Paid media is just one of three terms you may hear when industry people discuss how ideas reach customers: paid media, owned media, and—every client's favorite—earned media.

Paid: This is the kind of media Jon Bond predicted that, like sex, “only losers pay for.” It includes buying everything from TV commercials to online display ads. Paid media still plays a role when we want to reach new customers or ensure immediacy and scale. Obviously, it won't go away entirely, but brands are becoming less dependent on it.

Owned: Owned media are channels that belong to the brand: websites, blogs, the company Twitter feed, Instagram, and the so on. Owned media primarily serves existing customers or people who have sought it out. The good things are it's cost-efficient, flexible, and enduring.

Earned: This is the good stuff. Earned refers to ideas that are so interesting they get a free ride in all kinds of media. People start talking about the idea in news coverage, online buzz, or sharing it on social platforms.

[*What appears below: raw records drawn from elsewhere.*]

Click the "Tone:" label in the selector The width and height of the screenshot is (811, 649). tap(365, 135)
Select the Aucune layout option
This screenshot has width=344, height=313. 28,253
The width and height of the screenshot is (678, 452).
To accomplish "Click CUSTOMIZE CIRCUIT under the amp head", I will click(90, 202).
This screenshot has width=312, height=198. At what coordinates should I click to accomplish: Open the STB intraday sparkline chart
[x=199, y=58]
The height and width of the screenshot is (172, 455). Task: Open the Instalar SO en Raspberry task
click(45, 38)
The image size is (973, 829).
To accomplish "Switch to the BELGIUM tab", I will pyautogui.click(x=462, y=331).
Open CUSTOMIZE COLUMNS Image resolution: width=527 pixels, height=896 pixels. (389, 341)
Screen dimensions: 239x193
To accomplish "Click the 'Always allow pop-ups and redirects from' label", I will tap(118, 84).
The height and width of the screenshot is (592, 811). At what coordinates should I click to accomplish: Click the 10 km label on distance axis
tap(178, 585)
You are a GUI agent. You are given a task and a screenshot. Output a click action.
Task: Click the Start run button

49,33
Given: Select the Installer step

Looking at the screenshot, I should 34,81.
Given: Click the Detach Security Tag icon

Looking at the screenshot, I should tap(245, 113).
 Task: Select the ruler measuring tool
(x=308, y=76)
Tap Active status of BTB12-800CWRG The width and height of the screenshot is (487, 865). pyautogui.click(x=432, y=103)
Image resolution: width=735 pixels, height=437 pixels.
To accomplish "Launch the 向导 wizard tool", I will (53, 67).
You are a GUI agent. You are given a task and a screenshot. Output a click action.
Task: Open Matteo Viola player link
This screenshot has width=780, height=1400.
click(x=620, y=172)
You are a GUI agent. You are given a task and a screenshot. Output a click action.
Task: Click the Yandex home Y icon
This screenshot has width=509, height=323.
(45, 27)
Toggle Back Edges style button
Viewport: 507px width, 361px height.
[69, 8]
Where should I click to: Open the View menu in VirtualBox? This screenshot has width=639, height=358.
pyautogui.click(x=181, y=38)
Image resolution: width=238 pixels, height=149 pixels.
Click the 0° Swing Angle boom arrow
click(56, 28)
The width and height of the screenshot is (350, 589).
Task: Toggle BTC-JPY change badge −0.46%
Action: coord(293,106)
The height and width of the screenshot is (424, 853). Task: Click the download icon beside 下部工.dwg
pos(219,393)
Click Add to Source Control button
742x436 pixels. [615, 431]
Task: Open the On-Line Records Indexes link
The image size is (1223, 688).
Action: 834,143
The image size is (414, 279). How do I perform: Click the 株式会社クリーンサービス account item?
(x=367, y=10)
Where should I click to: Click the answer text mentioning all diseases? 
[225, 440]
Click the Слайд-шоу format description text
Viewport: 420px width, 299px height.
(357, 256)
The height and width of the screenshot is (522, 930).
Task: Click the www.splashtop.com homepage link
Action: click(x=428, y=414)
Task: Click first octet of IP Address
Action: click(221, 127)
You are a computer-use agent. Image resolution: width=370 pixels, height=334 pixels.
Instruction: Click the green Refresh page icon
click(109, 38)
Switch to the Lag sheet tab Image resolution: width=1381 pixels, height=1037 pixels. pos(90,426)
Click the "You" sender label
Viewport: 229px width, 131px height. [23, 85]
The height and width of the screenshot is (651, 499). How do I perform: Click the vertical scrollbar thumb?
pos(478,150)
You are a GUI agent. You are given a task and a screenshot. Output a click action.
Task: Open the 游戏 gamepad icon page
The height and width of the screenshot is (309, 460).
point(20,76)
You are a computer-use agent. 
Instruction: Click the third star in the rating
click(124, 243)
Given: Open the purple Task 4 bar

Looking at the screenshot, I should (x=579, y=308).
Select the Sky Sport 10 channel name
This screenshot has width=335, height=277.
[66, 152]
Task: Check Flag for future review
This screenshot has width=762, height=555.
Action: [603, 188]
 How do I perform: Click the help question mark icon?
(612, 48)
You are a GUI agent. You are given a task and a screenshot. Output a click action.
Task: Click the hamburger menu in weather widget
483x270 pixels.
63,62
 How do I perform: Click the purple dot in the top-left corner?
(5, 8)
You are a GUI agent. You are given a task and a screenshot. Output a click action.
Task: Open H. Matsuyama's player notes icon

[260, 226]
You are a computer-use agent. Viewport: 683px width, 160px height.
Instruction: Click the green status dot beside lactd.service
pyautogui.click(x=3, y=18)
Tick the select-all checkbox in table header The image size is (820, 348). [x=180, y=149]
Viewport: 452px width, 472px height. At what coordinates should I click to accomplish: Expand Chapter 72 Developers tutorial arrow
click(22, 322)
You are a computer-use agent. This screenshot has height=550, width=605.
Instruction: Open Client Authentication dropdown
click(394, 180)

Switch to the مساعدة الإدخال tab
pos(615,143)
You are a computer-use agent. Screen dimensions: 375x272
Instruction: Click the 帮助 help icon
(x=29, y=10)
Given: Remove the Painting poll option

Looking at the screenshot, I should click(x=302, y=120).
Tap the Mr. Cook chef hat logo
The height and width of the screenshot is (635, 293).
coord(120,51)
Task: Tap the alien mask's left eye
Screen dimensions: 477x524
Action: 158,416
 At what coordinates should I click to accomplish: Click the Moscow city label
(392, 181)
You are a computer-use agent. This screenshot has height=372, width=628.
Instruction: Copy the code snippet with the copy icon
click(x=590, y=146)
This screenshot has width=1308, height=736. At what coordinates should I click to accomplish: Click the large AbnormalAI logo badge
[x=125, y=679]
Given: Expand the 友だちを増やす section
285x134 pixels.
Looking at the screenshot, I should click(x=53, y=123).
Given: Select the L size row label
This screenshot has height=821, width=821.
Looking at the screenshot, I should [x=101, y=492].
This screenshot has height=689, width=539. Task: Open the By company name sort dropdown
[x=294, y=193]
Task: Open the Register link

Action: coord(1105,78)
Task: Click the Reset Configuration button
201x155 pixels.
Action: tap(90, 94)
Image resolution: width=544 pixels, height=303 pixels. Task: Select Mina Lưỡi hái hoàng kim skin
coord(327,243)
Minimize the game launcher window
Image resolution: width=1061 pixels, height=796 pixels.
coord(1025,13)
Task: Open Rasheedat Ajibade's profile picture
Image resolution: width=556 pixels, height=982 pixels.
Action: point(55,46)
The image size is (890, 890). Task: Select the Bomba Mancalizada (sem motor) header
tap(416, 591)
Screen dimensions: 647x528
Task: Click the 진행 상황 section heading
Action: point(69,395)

Keep in mind that paid, earned, and owned are all connected. Paid media can drive traffic to your owned content. And if your paid and owned content is interesting enough and relevant to what people are talking about, it's more likely to earn attention, get shared on social channels, and end up attracting the coverage of press and blogs. Ideally, you want to get good at creating all three forms of content.

Making ideas that blow up. Or, advertising as vandalism.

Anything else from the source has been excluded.